Eastman Kodak has asked a bankruptcy court to decide on its patent dispute with Apple, thus opposing a motion by Apple for permission to resume the patent litigation in another court.
Kodak, which filed for bankruptcy in January, said in a filing that the bankruptcy court for the Southern District of New York and not a separate court should decide on the ownership of the disputed U.S. Patent No. 6,292,218.
The chapter 11 cases would quickly become unmanageable, if ownership claims relating to the estate were litigated on a piecemeal basis in courts around the country, it said.
The ’218 patent is concerned with an electronic camera capable of capturing still images while previewing motion images on a LCD (liquid crystal display).
Apple filed on Feb. 14 for relief from the court on the automatic stay on litigation during bankruptcy, and sought to transfer the case to the U.S. District Court for the Southern District of New York from the district court for the Western District of New York where the case is currently pending.
The patent dispute should be decided in a court with expertise in federal patent law, in the same district where the bankruptcy case is being adjudicated, and in a time-frame that will not unnecessarily delay the bankruptcy proceedings, Apple said.

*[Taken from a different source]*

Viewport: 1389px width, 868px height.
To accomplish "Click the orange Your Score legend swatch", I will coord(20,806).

Ailing Kodak entered into a US$950 million financing facility secured by its assets, including some of its digital imaging patents, which it is required to put up for sale by June. Last week it said that Shutterfly had agreed to pay $23.8 million, as an initial “stalking horse” bid in a court-supervised auction for the customer accounts of Kodak’s online photo services business.
Apple said that unless the ownership dispute is decided, Kodak’s proposed sale of its digital imaging portfolio, that includes the ’218 patent, would be inappropriate and harmful to Apple. If the relief is granted by the court, Apple will also move the District Court for the Western District of New York court to lift a stay arising from concurrent proceedings before the U.S. International Trade Commission, and transfer the case to the District Court for the Southern District of New York.

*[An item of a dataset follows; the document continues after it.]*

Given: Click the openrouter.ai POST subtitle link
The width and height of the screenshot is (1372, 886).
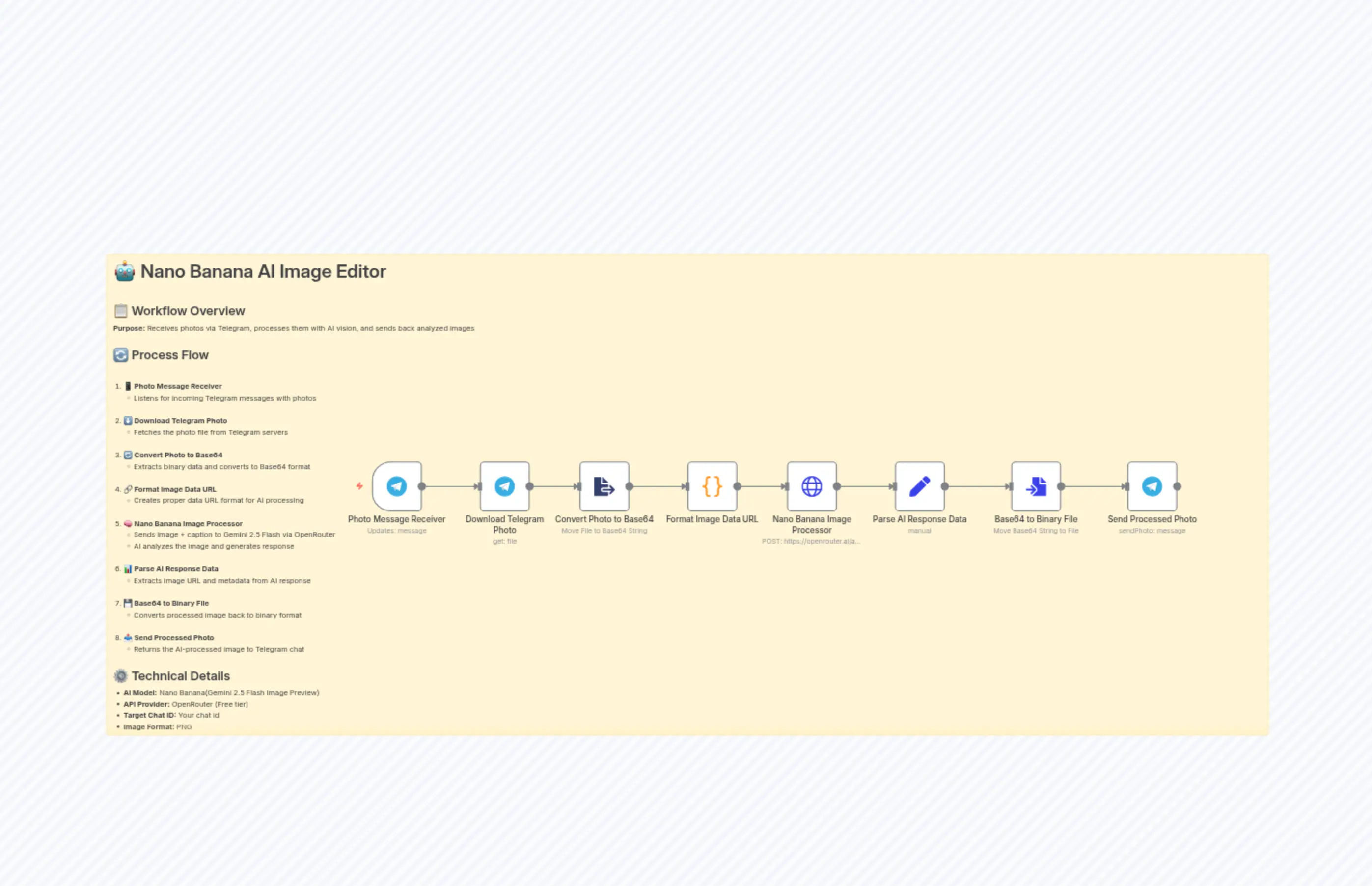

In addition to the ’218 patent, Apple holds it is the owner of other Kodak patents as well.
“The Debtors agree that Apple’s claim that it owns the ’218 patent (and potentially other undisclosed Kodak patents)—a claim plainly designed to interfere with the Debtors’ efforts to sell valuable property of the estate—should be resolved promptly,” Kodak said in its filing.
But Apple’s ownership claims, along with any other claims by third parties that they own patents included in Kodak’s digital imaging portfolio, are claims that can and should be resolved by the bankruptcy court, it added.
“Apple’s preferred course of action—to ask another court to decide the critical issue of what constitutes property of the estate and how that property is to be used to maximize value for creditors—should be rejected,” Kodak said.
The company, which earlier consented to lift the automatic stay to allow patent litigation against Research In Motion to proceed in Texas, said that decision had no bearing on Apple’s motion. The litigation against RIM is on the eve of trial, and RIM owes Kodak “hundreds of millions of dollars in damages” for infringement, and the decision was seen to be in the best interests of the estate, it said.
Kodak said its digital imaging patents, including the ’218 patent, is property of the estate that has been valued at between $2.2 billion and $2.6 billion by a company interested in licensing the patents. A strategic bidder may place a higher value on the portfolio, it added.